Document text →
Hyperkalemia is also a common AE associated with ARBs and ACE inhibitors [47,48,49]. However, in this study, when esaxerenone was added to an existing ARB or ACE inhibitor therapeutic regimen with a careful dosage escalation/reduction protocol, no patients had to discontinue treatment due to increased serum K+ levels, and one patient with an increased serum K+ level was able to continue treatment with esaxerenone after a dosage reduction. These findings indicate that hyperkalemia due to the addition of esaxerenone to therapy with an ARB or ACE inhibitor can be considered clinically manageable by adjusting the dosage from 1.25 to 5 mg/day. By escalating the dosage according to each patient’s serum K+ level, renal function and BP, esaxerenone demonstrated acceptable safety in this patient population, who were also receiving an ARB or an ACE inhibitor. However, monitoring serum K+ levels at an appropriate frequency in the clinical setting would still be required.

Task requirements →
Condense the paragraph of the esaxerenone text that begins "Hyperkalemia is also a common AE" into a shorter version that keeps its main facts. The material after this point comes from a separate source.

Recorded information →
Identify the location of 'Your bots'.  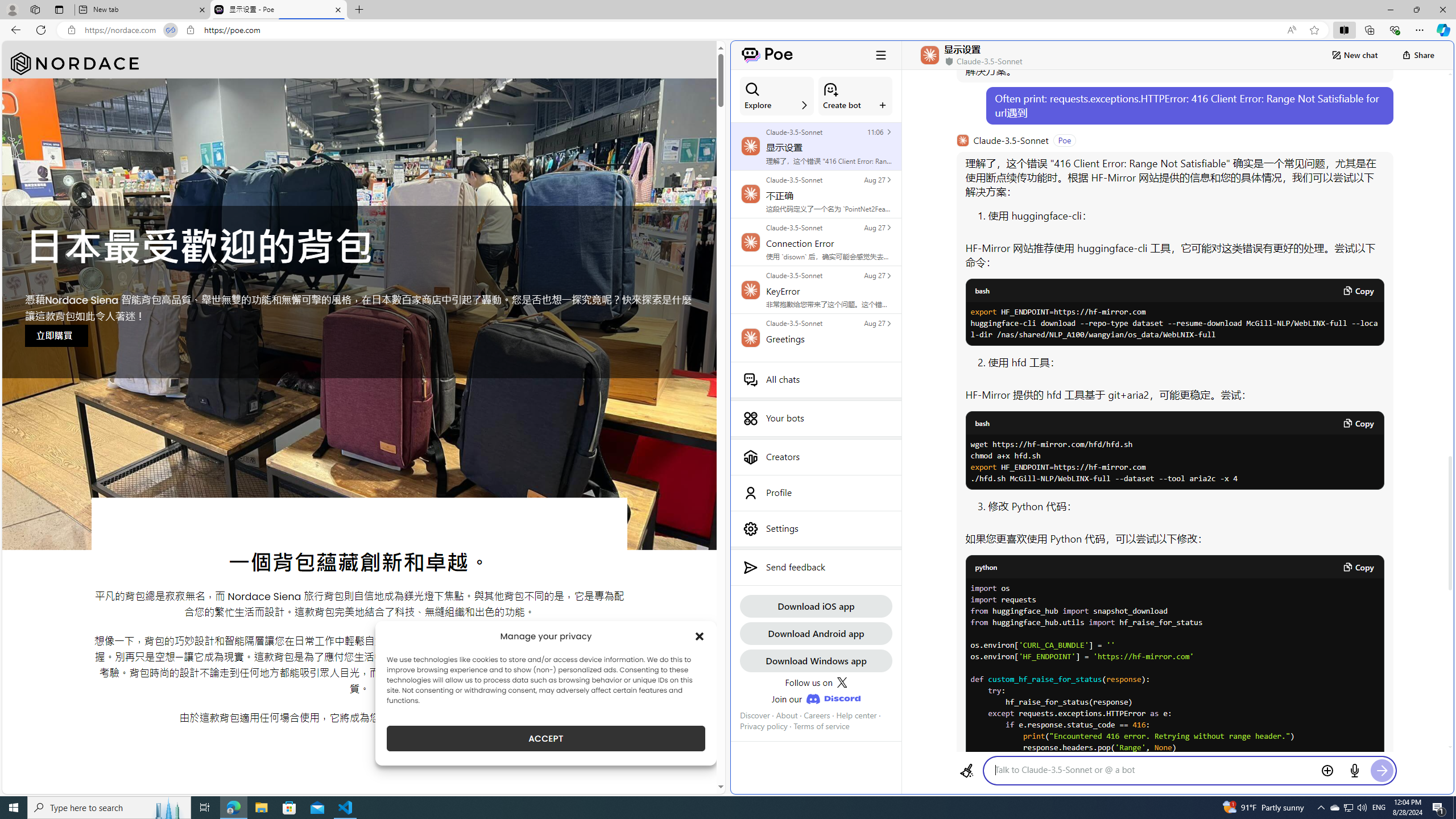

Exercise answer →
Hyperkalemia is a common AE of ARBs and ACE inhibitors. In this study, esaxerenone was added to an existing ARB or ACE inhibitor regimen under a careful dosage escalation/reduction protocol. No patients had to stop treatment because of raised serum K+, and one patient with a raised level continued esaxerenone after a dosage reduction. Hyperkalemia from adding esaxerenone therefore appears clinically manageable by adjusting the dose from 1.25 to 5 mg/day. With escalation guided by each patient's serum K+, renal function and BP, esaxerenone showed acceptable safety in these patients. Serum K+ still needs to be monitored at an appropriate frequency in clinical practice.